-------- TEXT BLOCK --------

Do law.. I don't want to go to medical school with anyone considering being a lawyer. Yeah, there are lots of idiots in law school and medical school, but it is much harder to get into medical school, but once you are in only death will keep you from graduating.
 
another data point re law school --

my old roomie is a hella smart guy, scored mid 170s on the lsat, got into UTexas law, a freakin great school. he is in the top 10% of his class, smokes weed every day, and is still a lazy ass. this semester he is in london where he goes to class, no kidding, twice a week MAYBE. Law school is easy if you got some brains.
 
neoncandle said:
Do law.. I don't want to go to medical school with anyone considering being a lawyer. Yeah, there are lots of idiots in law school and medical school, but it is much harder to get into medical school, but once you are in only death will keep you from graduating.

--------

TASK REQUIREMENTS –
[A] List every detail the law school discussion gives about the writer's old roommate.
[B] Translate this sentence from the law school discussion into Spanish: "Law school is easy if you got some brains."

-------- SUPPLIED DATA --------

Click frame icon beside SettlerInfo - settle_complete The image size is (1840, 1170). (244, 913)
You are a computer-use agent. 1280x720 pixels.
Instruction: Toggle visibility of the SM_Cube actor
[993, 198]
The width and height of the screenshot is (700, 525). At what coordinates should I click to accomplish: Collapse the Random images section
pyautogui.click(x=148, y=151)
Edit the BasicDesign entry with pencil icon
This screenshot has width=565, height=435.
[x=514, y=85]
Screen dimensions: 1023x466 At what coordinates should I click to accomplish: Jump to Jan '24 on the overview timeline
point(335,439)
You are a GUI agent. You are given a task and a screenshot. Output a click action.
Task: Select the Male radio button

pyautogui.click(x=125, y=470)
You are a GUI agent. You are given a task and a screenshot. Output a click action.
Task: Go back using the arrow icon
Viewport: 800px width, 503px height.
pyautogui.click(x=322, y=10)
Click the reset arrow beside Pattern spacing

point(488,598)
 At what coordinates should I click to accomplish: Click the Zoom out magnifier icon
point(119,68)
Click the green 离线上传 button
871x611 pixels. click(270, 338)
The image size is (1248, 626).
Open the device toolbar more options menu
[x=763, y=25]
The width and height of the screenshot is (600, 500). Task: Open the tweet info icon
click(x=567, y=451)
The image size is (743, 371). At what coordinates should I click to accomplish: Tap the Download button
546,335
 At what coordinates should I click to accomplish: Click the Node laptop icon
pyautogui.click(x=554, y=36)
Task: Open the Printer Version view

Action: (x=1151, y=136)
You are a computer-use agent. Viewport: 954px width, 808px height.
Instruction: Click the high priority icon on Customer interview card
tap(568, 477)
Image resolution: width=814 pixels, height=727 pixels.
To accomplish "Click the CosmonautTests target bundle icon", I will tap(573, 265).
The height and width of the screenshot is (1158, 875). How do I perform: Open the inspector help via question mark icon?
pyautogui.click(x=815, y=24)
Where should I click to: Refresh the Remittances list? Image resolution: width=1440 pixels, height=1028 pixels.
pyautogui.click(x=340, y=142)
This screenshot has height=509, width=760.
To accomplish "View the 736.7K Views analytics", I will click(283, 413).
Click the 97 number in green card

--------

RESPONSES –
[A]
- He is a very smart guy.
- He scored in the mid 170s on the LSAT.
- He got into UTexas law.
- He is in the top 10% of his class.
- He smokes weed every day.
- He is still lazy.
- He is in London this semester.
- He goes to class twice a week at most.

[B] La facultad de derecho es fácil si tienes algo de cerebro.